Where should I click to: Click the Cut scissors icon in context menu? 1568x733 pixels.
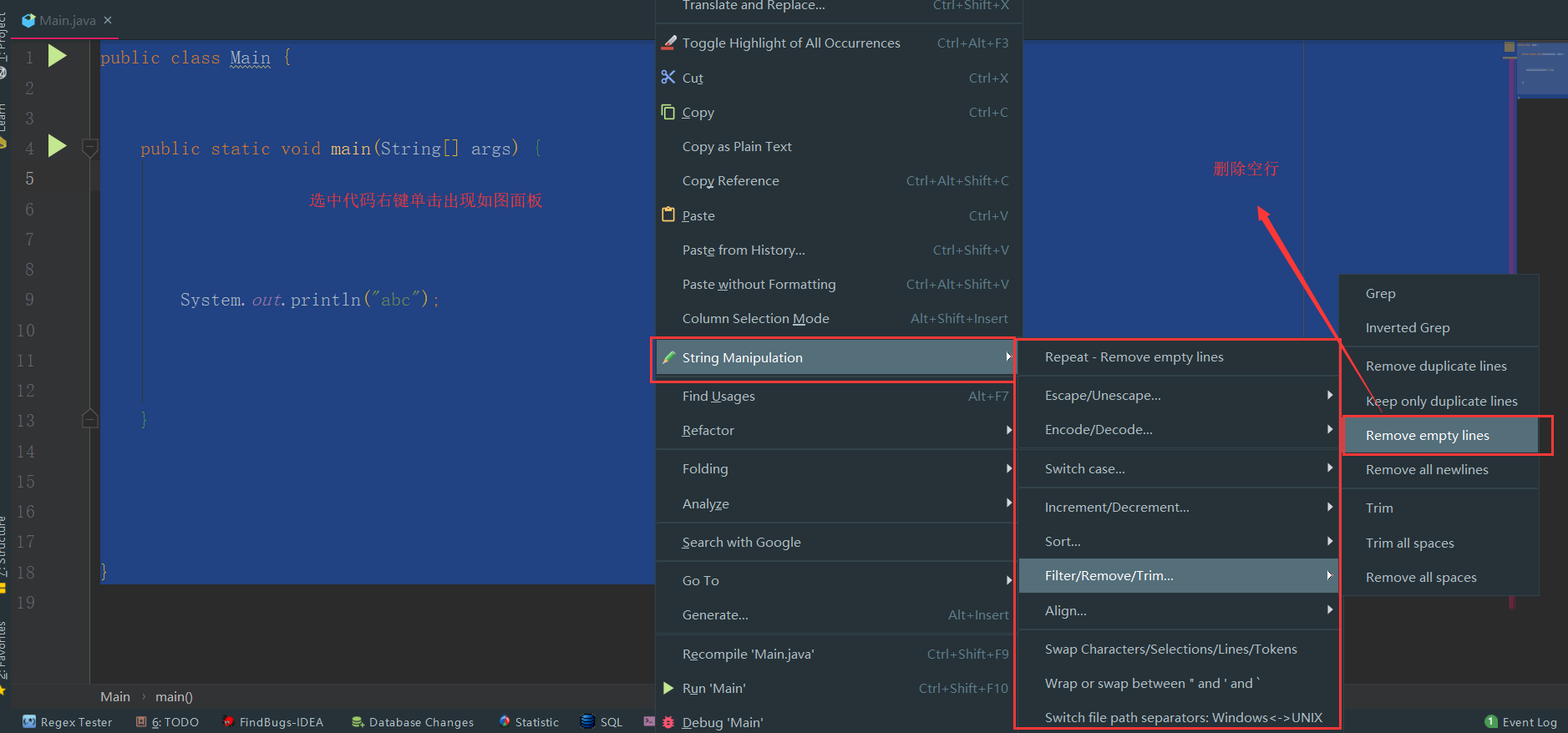click(668, 78)
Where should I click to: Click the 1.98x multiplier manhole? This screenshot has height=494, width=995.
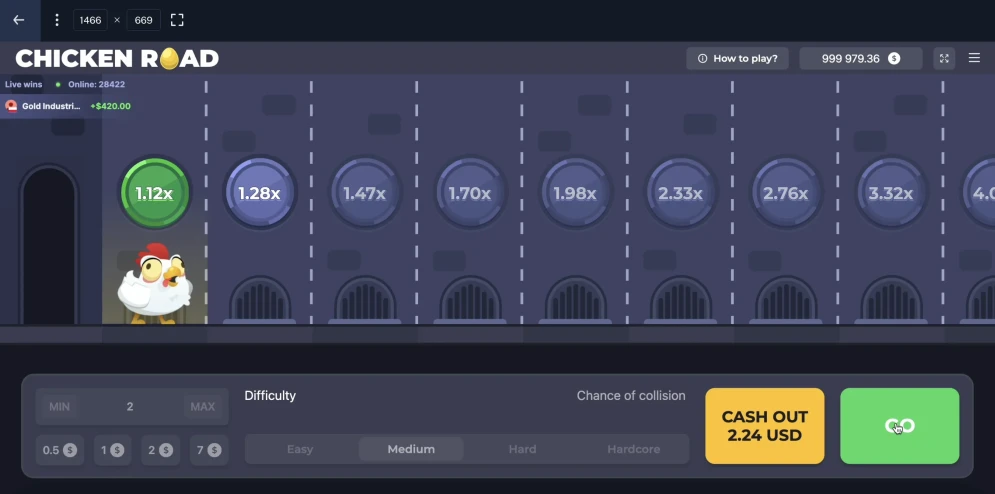coord(575,193)
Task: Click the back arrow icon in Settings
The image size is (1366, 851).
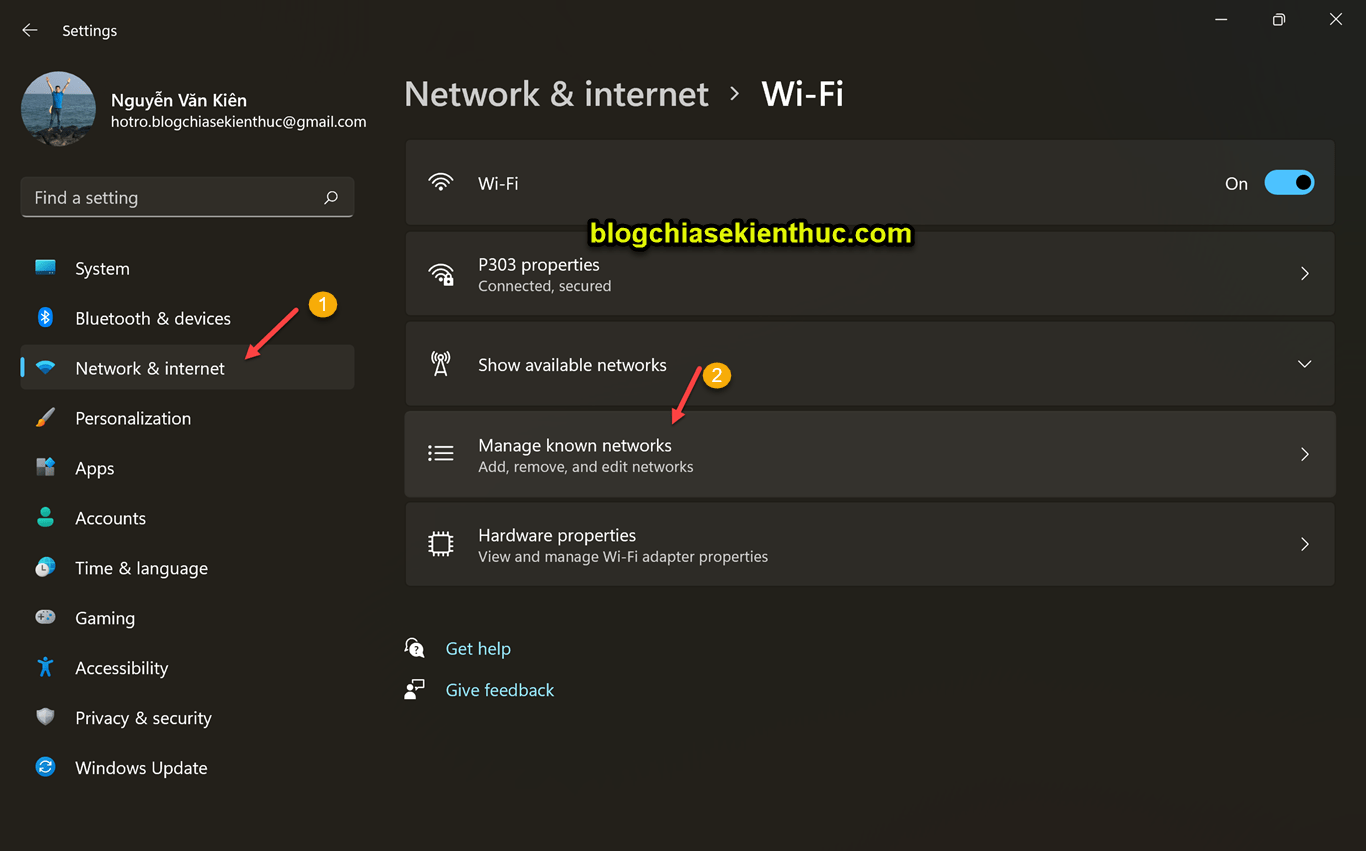Action: (30, 31)
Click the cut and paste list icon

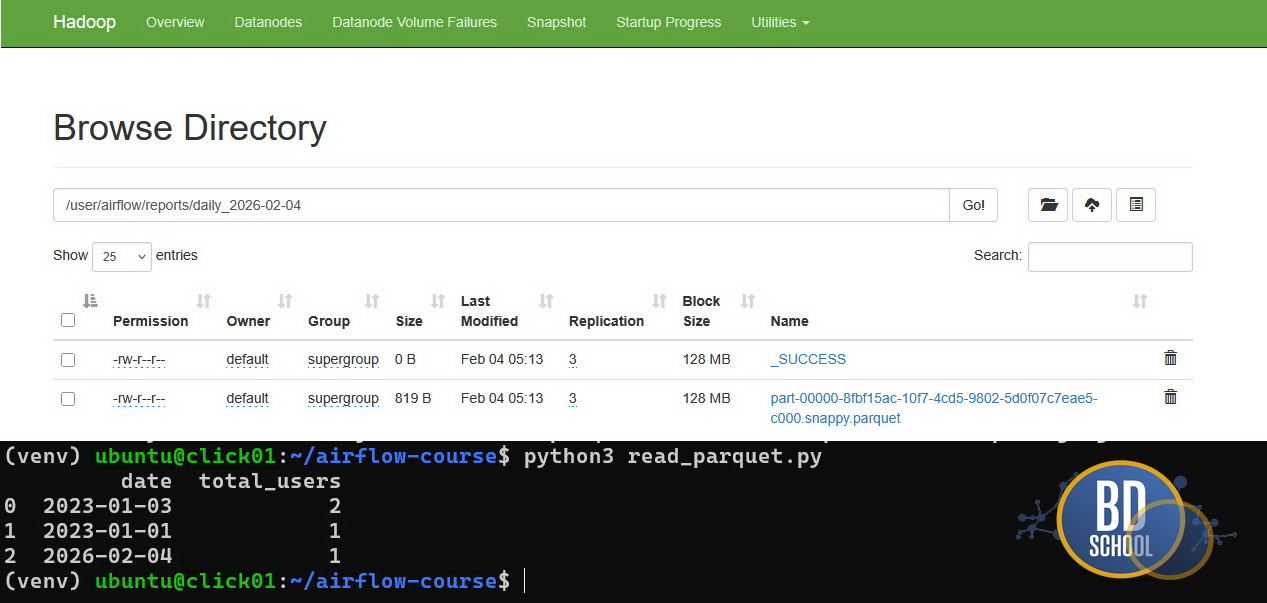pos(1136,205)
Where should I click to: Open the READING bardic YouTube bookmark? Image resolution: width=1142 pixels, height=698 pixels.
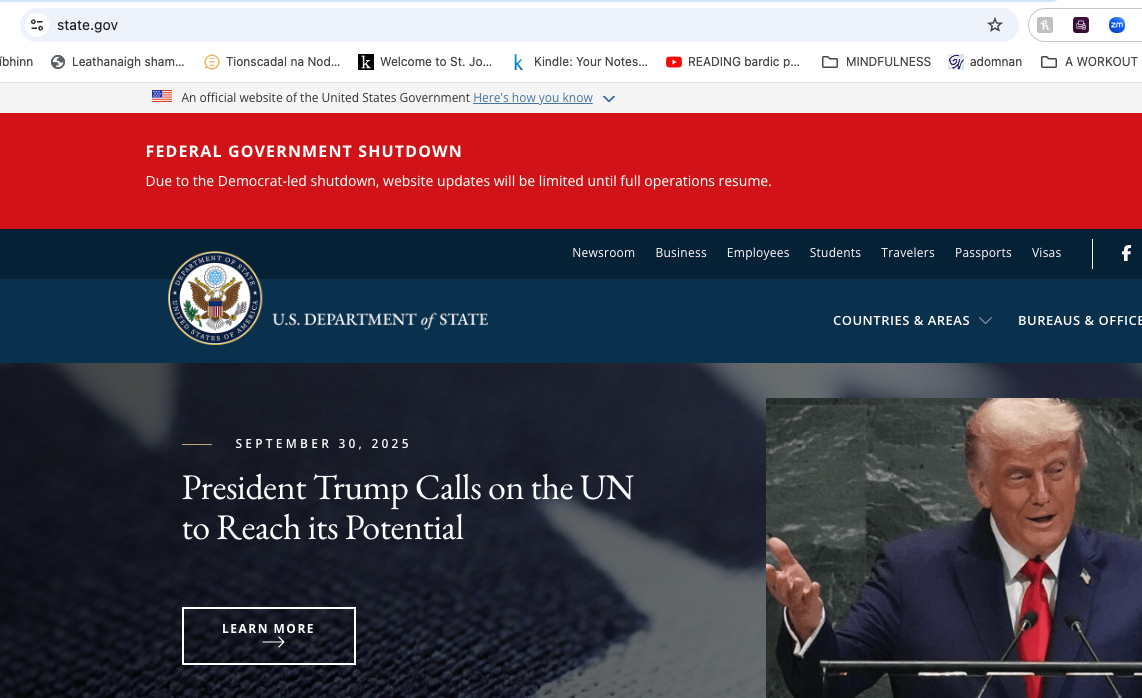point(733,62)
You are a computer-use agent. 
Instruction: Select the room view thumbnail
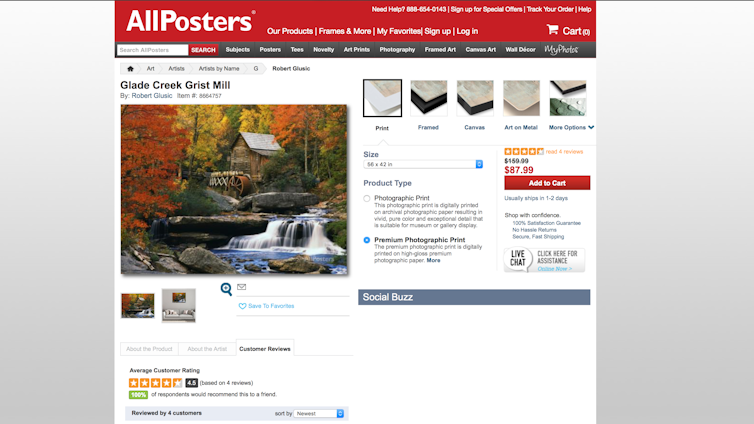point(178,306)
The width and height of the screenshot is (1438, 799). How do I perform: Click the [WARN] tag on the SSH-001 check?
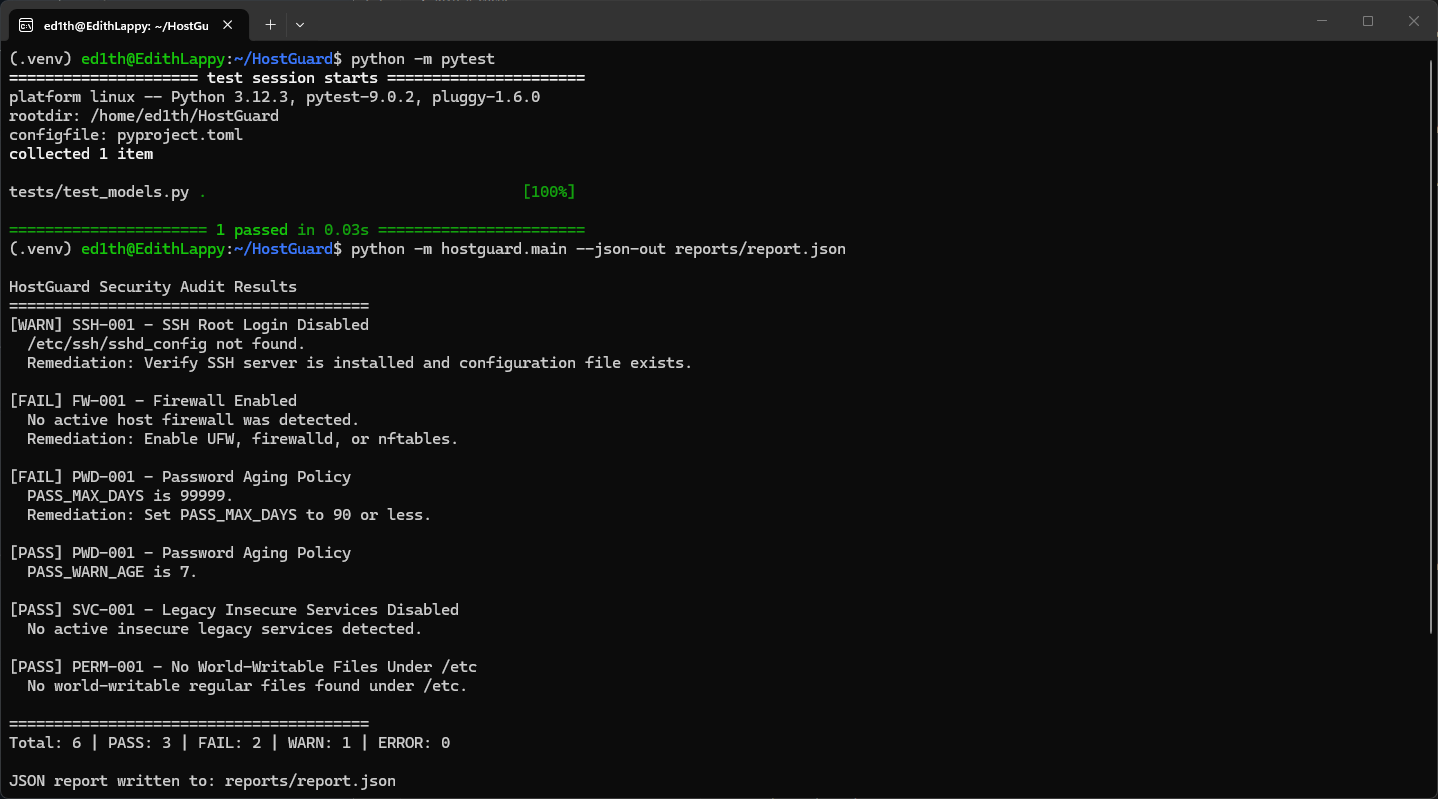(x=36, y=324)
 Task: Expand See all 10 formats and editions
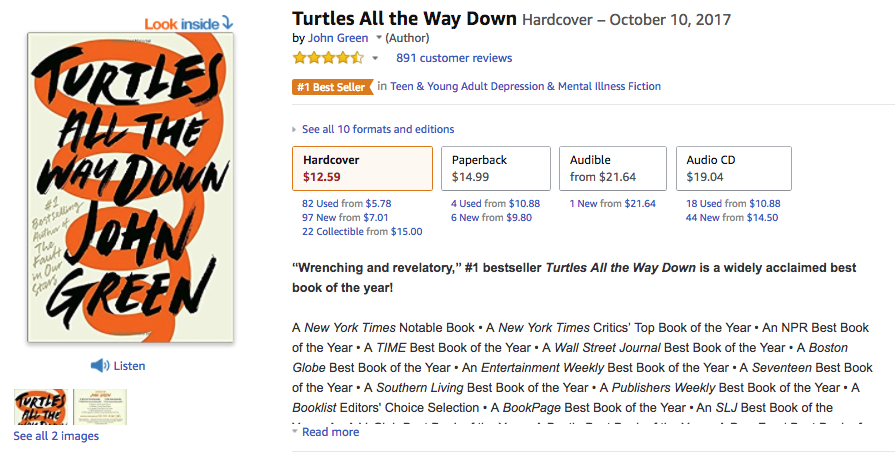377,129
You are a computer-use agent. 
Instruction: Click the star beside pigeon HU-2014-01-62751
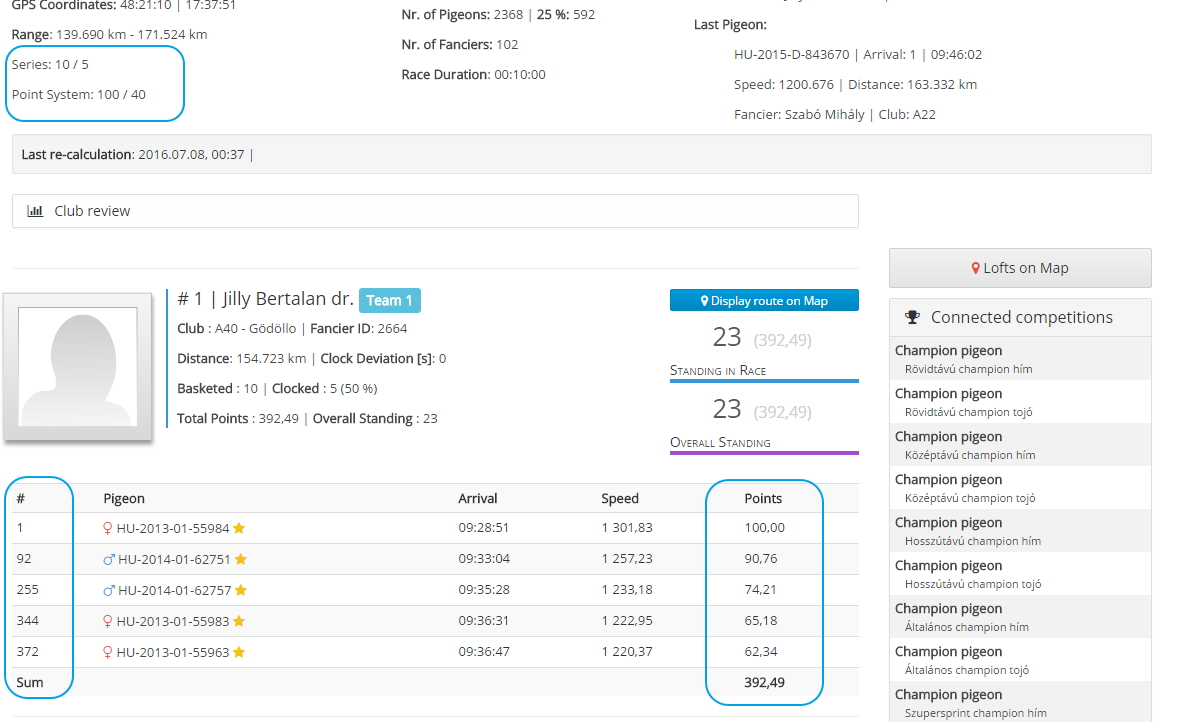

Requirement:
Print the whole listing above exactly, and keep every picture out of the copy.

Your response:
Where should I click to: Click the Cut scissors icon in context menu? 1568x733 pixels.
click(668, 78)
Where should I click to: Click the 1.98x multiplier manhole? This screenshot has height=494, width=995.
coord(575,193)
Task: Click the back arrow icon in Settings
The image size is (1366, 851).
Action: (30, 31)
Click the cut and paste list icon

pos(1136,205)
Where should I click to: Open the READING bardic YouTube bookmark? Image resolution: width=1142 pixels, height=698 pixels.
point(733,62)
You are a computer-use agent. 
Instruction: Select the room view thumbnail
point(178,306)
The width and height of the screenshot is (1438, 799). How do I perform: Click the [WARN] tag on the SSH-001 check?
(x=36, y=324)
 Task: Expand See all 10 formats and editions
377,129
You are a computer-use agent. 
Instruction: Click the star beside pigeon HU-2014-01-62751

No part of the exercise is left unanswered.